All of lore.kernel.org
 help / color / mirror / Atom feed
From: Christian Borntraeger <borntraeger@de.ibm.com>
To: Christian Borntraeger <borntraeger@de.ibm.com>,
	Janosch Frank <frankja@linux.vnet.ibm.com>
Cc: KVM <kvm@vger.kernel.org>, Cornelia Huck <cohuck@redhat.com>,
	David Hildenbrand <david@redhat.com>,
	Thomas Huth <thuth@redhat.com>,
	Ulrich Weigand <Ulrich.Weigand@de.ibm.com>,
	Claudio Imbrenda <imbrenda@linux.ibm.com>,
	linux-s390 <linux-s390@vger.kernel.org>,
	Michael Mueller <mimu@linux.ibm.com>,
	Vasily Gorbik <gor@linux.ibm.com>
Subject: [PATCH v4 02/36] KVM: s390/interrupt: do not pin adapter interrupt pages
Date: Mon, 24 Feb 2020 06:40:33 -0500	[thread overview]
Message-ID: <20200224114107.4646-3-borntraeger@de.ibm.com> (raw)
In-Reply-To: <20200224114107.4646-1-borntraeger@de.ibm.com>

From: Ulrich Weigand <Ulrich.Weigand@de.ibm.com>

The adapter interrupt page containing the indicator bits is currently
pinned. That means that a guest with many devices can pin a lot of
memory pages in the host. This also complicates the reference tracking
which is needed for memory management handling of protected virtual
machines. It might also have some strange side effects for madvise
MADV_DONTNEED and other things.

We can simply try to get the userspace page set the bits and free the
page. By storing the userspace address in the irq routing entry instead
of the guest address we can actually avoid many lookups and list walks
so that this variant is very likely not slower.
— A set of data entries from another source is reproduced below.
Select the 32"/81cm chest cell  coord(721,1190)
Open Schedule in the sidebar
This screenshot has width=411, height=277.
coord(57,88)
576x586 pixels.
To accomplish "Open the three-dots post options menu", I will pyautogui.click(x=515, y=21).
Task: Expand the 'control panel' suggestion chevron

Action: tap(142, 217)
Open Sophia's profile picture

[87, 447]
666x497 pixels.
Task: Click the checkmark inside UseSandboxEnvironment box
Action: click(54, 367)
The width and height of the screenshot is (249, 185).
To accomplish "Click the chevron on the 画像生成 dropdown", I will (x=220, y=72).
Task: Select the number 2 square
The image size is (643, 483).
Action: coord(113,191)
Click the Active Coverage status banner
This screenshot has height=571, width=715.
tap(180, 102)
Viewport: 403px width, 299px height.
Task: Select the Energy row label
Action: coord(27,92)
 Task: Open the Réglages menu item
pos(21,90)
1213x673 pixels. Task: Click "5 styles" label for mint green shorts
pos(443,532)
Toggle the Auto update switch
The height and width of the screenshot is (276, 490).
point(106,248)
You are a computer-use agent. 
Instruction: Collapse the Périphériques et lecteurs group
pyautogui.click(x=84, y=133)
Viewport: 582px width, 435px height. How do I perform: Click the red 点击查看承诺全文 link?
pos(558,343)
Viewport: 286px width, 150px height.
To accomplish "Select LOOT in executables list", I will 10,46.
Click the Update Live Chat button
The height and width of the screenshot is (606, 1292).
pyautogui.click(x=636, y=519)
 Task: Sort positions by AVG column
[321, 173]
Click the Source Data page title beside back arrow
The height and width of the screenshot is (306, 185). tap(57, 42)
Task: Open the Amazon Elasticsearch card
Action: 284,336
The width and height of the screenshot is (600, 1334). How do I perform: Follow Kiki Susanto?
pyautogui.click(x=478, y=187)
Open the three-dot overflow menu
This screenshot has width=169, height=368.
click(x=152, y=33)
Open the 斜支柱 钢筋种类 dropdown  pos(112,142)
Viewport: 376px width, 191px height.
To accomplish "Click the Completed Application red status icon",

If userspace messes around with the memory slots the worst thing that
can happen is that we write to some other memory within that process.
As we get the the page with FOLL_WRITE this can also not be used to
write to shared read-only pages.

Signed-off-by: Ulrich Weigand <Ulrich.Weigand@de.ibm.com>
Acked-by: David Hildenbrand <david@redhat.com>
[borntraeger@de.ibm.com: patch simplification]
Signed-off-by: Christian Borntraeger <borntraeger@de.ibm.com>
---
 Documentation/virt/kvm/devices/s390_flic.rst |  11 +-
 arch/s390/include/asm/kvm_host.h             |   3 -
 arch/s390/kvm/interrupt.c                    | 170 ++++++-------------
 3 files changed, 51 insertions(+), 133 deletions(-)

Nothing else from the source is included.